## Directions
Make an exact copy of the lines starting at the top of the listing below and ending at the line that contains "Screen dimensions: 1080x1080", inclusive.
+ + + +
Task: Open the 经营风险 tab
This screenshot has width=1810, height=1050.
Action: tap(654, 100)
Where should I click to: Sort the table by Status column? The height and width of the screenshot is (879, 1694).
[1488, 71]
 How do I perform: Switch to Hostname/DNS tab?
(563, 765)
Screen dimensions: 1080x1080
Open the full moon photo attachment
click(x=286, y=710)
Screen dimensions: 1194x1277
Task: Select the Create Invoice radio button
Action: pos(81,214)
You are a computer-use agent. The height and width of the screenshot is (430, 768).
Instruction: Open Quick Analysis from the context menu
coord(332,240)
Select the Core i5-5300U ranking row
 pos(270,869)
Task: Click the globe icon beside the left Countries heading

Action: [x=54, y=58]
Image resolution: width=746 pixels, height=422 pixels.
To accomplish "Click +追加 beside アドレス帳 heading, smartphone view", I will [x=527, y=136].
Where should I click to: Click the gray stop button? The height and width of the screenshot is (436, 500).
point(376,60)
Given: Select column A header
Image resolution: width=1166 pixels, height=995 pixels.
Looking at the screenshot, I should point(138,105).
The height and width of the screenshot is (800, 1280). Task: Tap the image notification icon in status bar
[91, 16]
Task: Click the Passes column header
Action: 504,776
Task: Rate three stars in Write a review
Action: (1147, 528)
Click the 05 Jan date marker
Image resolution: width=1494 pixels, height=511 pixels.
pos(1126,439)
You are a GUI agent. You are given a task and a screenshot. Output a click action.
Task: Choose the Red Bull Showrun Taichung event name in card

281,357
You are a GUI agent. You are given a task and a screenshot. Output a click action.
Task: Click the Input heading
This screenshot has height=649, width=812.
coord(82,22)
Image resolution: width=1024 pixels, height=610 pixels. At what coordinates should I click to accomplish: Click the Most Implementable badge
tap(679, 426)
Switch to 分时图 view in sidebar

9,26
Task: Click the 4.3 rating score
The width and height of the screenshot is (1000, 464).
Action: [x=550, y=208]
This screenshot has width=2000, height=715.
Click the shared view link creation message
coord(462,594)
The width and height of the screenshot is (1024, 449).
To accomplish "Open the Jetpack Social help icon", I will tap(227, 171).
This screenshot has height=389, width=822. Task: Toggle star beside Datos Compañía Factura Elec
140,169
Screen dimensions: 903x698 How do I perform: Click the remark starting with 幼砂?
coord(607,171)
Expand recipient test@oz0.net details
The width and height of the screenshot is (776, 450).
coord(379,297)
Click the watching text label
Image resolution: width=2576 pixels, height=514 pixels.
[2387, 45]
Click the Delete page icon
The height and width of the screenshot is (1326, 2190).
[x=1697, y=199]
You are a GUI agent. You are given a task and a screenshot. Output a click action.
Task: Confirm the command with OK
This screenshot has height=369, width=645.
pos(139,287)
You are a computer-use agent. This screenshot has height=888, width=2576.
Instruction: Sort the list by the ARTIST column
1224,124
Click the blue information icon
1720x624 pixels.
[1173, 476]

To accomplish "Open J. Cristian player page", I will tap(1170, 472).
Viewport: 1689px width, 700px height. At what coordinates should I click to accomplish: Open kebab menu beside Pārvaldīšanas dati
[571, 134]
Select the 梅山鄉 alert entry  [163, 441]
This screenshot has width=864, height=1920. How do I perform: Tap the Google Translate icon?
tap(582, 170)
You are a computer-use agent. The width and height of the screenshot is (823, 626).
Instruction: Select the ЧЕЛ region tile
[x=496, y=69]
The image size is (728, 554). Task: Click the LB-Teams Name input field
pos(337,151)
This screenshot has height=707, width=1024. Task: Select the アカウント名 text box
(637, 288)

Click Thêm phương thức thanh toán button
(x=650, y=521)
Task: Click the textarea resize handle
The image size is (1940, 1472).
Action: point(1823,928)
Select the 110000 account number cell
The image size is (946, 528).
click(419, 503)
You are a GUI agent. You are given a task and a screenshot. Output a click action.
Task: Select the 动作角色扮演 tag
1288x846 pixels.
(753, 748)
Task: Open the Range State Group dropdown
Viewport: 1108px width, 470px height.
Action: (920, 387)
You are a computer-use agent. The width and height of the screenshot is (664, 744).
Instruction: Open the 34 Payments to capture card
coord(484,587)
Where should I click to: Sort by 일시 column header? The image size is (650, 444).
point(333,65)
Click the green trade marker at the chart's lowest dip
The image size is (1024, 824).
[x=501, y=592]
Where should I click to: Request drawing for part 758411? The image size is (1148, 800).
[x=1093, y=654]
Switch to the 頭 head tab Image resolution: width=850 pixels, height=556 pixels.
+ + + +
## Problem solution
Task: Open the 经营风险 tab
This screenshot has width=1810, height=1050.
Action: tap(654, 100)
Where should I click to: Sort the table by Status column? The height and width of the screenshot is (879, 1694).
[1488, 71]
 How do I perform: Switch to Hostname/DNS tab?
(563, 765)
Screen dimensions: 1080x1080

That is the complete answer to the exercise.